Que la razón y la observación empírica acabarán resolviendo todos los misterios de la existencia, una afirmación hecha por algunos de los «nuevos ateos» en Europa y Estados Unidos, me parece extraordinariamente ingenua. Todo proceso de razonamiento deductivo comienza a partir de alguna primera premisa no premisa: algún tipo de principio inicial estipulado para el que no se puede buscar ninguna justificación subyacente adicional. Y con respecto a la ética, es imposible argumentar de lo que es a lo que debe ser siguiendo procedimientos científicos y racionales, a pesar de las frecuentes afirmaciones en sentido contrario.
La visión científica de la realidad es ciertamente menos satisfactoria emocional e intelectualmente que la que se da en el Libro del Génesis. Debemos creer que un big bang surgió mágicamente de algún tipo de nada, que el espacio es curvo, el tiempo elástico, y que cambiamos algo simplemente observándolo. La mayor parte de la materia en el universo es materia invisible, o materia oscura, determinada a estar allí y a ejercer fuerza gravitacional, porque si no lo estuviera, el universo no se comportaría como observamos que lo hace. El espacio mismo se está expandiendo aunque no haya nada en lo que se expanda. La teoría de cuerdas propone ahora que hay muchos universos paralelos. Por lo tanto, las hipótesis científicas (difícilmente pueden llamarse descubrimientos) tienden a plantear muchas más preguntas de las que resuelven. ¿No está claro que estamos tratando con limitaciones en el aparato perceptivo humano? Somos como peces de colores tratando de averiguar la economía del hogar basándonos en las observaciones hechas desde dentro de un cuenco, o langostas especulando sobre el fuego.
Sabemos que somos la materia de las estrellas, que este universo a través de algún misterioso proceso creativo nos generó, y que tenemos un parentesco con todo lo que existe. Como dice la leyenda, Francisco de Asís reconoció esto cuando cantó al Hermano Sol y a la Hermana Luna. Jesús reconoció esto cuando, en el Evangelio de Juan, oró «[p]ara que todos sean uno» (17:21). Las personas religiosas que reconocen que todo discurso sobre Dios es engañoso y los secularistas que sin embargo tienen experiencias místicas en las que sienten la exaltación de un sentido amoroso de unidad con todo lo que existe no están tan lejos.

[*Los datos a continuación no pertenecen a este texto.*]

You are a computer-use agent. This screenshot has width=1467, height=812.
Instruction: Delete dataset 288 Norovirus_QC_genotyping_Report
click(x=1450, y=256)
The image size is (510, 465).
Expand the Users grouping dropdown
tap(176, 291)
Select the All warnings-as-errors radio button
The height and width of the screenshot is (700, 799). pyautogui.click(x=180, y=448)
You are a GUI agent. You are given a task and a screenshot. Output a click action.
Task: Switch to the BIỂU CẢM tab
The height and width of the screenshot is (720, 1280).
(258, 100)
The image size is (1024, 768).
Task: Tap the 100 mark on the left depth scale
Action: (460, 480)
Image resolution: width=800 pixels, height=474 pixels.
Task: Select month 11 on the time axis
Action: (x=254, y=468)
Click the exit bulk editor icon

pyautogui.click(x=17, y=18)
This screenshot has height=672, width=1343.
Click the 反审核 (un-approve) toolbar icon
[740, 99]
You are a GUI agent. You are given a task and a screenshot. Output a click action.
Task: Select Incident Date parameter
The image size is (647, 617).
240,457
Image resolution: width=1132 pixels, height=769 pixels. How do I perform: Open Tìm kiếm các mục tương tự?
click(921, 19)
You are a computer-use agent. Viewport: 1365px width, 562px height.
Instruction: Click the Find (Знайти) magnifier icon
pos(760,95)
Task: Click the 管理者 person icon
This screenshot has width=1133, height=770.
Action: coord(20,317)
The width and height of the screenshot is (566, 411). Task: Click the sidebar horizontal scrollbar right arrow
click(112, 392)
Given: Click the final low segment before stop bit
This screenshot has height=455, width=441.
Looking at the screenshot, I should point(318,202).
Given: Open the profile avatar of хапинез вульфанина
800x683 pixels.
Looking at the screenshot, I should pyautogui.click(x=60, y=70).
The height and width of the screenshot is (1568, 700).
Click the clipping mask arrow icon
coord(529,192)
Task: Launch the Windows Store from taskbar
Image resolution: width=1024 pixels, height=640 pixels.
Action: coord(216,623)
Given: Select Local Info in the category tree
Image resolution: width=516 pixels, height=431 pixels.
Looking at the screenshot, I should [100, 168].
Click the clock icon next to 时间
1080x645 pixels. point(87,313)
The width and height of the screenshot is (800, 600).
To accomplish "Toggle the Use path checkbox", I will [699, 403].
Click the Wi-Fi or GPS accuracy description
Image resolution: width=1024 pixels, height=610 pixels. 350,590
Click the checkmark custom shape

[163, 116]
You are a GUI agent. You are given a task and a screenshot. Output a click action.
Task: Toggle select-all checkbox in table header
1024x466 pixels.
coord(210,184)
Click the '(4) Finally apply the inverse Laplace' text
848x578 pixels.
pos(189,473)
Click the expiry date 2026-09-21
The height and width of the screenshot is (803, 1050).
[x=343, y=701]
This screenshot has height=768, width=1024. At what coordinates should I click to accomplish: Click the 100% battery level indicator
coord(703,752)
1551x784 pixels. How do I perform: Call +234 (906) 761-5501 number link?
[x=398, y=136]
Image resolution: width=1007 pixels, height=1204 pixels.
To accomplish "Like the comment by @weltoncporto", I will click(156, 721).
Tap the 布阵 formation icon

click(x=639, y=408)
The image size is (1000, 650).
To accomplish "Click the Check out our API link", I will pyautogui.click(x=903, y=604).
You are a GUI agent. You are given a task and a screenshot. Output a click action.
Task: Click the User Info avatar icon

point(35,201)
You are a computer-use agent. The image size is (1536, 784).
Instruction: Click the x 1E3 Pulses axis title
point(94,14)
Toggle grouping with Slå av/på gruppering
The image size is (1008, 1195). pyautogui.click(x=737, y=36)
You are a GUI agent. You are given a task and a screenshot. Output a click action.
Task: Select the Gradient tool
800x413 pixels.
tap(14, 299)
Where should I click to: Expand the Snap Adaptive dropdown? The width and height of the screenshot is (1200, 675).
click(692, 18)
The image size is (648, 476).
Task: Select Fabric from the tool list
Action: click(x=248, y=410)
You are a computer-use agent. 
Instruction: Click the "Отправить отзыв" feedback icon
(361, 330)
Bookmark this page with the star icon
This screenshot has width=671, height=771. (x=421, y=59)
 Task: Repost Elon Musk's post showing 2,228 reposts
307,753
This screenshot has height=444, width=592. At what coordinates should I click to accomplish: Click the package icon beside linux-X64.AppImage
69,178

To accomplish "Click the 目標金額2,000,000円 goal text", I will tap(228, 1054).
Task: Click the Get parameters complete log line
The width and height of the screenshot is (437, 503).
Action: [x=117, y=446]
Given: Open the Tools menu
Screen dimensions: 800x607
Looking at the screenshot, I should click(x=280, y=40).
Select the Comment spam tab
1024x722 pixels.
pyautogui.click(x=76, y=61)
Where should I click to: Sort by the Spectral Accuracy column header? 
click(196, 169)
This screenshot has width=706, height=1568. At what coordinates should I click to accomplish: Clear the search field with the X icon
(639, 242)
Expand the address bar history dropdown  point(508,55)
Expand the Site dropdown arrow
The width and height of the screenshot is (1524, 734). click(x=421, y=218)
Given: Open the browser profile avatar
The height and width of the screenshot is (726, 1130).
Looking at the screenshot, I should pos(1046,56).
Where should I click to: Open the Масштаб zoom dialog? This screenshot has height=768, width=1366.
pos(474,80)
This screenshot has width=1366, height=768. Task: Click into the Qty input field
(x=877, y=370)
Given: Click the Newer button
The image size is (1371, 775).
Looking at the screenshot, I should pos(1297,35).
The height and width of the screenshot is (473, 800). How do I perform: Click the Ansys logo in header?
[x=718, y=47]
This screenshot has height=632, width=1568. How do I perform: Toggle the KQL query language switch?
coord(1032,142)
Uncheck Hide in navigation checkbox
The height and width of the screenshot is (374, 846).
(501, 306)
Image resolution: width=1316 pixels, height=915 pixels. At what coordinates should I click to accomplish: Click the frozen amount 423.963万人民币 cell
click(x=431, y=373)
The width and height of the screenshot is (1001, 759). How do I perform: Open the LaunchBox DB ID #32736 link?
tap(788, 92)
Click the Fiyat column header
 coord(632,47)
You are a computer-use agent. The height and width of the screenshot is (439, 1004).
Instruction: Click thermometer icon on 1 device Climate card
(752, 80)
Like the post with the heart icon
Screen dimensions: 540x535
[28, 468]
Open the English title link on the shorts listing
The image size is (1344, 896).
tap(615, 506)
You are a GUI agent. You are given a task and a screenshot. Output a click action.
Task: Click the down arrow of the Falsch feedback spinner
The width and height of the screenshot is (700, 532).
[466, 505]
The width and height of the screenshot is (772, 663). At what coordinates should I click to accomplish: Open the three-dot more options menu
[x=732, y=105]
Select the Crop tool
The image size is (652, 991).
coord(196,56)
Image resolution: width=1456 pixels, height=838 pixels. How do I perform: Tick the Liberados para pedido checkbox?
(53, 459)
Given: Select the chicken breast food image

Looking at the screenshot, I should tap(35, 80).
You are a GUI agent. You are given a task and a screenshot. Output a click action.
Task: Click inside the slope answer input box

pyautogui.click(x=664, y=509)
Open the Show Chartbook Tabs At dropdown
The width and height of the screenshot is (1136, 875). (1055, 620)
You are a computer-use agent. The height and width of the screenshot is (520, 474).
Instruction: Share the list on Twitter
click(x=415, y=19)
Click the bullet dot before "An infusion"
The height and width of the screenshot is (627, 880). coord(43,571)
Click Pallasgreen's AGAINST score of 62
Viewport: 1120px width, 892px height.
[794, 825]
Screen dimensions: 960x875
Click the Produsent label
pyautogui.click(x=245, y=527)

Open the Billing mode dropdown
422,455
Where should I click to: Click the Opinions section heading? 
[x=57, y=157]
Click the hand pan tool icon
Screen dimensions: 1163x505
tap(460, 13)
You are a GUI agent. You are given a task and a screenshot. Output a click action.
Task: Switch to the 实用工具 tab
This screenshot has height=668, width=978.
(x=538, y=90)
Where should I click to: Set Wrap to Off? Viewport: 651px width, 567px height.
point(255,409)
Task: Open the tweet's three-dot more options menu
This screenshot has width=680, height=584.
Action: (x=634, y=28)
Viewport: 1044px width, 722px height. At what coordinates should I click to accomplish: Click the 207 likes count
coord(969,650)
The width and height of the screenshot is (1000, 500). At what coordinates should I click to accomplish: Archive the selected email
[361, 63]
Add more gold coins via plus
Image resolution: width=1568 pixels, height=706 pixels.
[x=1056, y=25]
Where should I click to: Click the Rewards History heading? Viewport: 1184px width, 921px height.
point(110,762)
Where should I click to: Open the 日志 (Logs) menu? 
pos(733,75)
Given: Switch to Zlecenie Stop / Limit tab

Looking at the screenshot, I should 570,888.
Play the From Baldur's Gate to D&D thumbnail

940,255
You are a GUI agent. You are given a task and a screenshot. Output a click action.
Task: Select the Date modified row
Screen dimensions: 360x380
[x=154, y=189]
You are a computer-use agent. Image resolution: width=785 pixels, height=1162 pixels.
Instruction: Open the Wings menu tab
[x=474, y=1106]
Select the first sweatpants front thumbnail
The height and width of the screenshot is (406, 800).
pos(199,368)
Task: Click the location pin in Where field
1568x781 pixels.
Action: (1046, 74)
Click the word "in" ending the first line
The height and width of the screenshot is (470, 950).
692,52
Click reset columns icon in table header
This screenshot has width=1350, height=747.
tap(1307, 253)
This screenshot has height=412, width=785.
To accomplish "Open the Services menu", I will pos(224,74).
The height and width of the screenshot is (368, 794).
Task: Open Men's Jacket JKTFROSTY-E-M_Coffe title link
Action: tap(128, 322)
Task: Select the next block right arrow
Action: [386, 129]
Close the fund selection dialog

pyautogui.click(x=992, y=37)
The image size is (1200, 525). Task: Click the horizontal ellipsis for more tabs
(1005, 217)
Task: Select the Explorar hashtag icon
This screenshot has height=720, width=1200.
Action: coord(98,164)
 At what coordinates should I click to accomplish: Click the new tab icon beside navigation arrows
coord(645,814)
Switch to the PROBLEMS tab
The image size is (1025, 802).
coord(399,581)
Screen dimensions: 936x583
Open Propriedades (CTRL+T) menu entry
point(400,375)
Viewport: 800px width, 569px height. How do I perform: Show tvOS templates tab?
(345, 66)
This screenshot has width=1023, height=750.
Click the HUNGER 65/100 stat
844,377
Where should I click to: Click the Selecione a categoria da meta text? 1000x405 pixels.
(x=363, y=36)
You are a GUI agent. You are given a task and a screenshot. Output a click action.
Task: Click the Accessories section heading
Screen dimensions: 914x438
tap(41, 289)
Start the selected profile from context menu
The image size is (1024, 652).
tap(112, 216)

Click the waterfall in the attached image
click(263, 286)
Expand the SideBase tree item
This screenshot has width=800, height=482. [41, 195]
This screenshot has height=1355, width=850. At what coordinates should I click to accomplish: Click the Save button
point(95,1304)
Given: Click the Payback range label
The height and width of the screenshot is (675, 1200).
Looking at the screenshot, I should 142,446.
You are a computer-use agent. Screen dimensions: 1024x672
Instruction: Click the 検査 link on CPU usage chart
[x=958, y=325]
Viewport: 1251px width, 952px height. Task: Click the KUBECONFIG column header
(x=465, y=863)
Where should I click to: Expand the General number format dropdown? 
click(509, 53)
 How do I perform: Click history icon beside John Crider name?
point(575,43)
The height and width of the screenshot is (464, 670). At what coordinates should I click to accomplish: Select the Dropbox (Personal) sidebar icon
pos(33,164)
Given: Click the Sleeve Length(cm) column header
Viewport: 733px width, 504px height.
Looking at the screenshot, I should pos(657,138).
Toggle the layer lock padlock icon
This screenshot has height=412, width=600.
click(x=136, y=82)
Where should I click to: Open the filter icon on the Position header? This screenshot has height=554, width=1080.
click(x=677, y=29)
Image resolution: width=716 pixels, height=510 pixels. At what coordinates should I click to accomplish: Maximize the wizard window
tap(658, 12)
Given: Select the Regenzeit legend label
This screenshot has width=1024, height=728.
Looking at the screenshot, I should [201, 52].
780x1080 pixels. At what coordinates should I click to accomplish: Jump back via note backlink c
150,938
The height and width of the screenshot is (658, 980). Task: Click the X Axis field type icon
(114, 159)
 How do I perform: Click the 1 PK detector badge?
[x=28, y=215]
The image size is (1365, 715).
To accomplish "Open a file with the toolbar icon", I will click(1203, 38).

Así que, aunque estamos rodeados de misterio, también, felizmente, vivimos en una isla de luz. El esfuerzo más valioso que el espíritu humano puede abordar hoy es la búsqueda de una manera en la que la decencia y la humanidad puedan ser identificadas y defendidas en una época inusualmente degradada. Sabemos que vivimos en un tiempo de profunda transición, un tiempo en el que la forma habitual de hacer las cosas en el mundo ha sobrevivido a su utilidad, se ha agotado y está naufragando en sus propias contradicciones internas. El trabajo que se nos ha encomendado —no lo hemos elegido nosotros— es sentar las bases de una nueva civilización. Esta es una tarea que no debe emprenderse con tristeza, resignación, ansiedad o desesperación, porque eso contaminaría el resultado. Más bien, debe abordarse con alegría, confianza y esperanza. La verdad nunca está sin sus testigos; siempre hay personas que son discriminatorias e independientes, pero comunicativas y receptivas, y dispuestas a unirse a otros en la gestión decente de nuestros asuntos humanos comunes. Debemos perseverar en nuestro trabajo, plantando semillas cuyos frutos no viviremos para ver. El arco de la historia es inconfundible: Cualquier cosa buena que la locura amenace con disolver será, a la larga, restaurada a través de las prácticas de la reconciliación y el amor.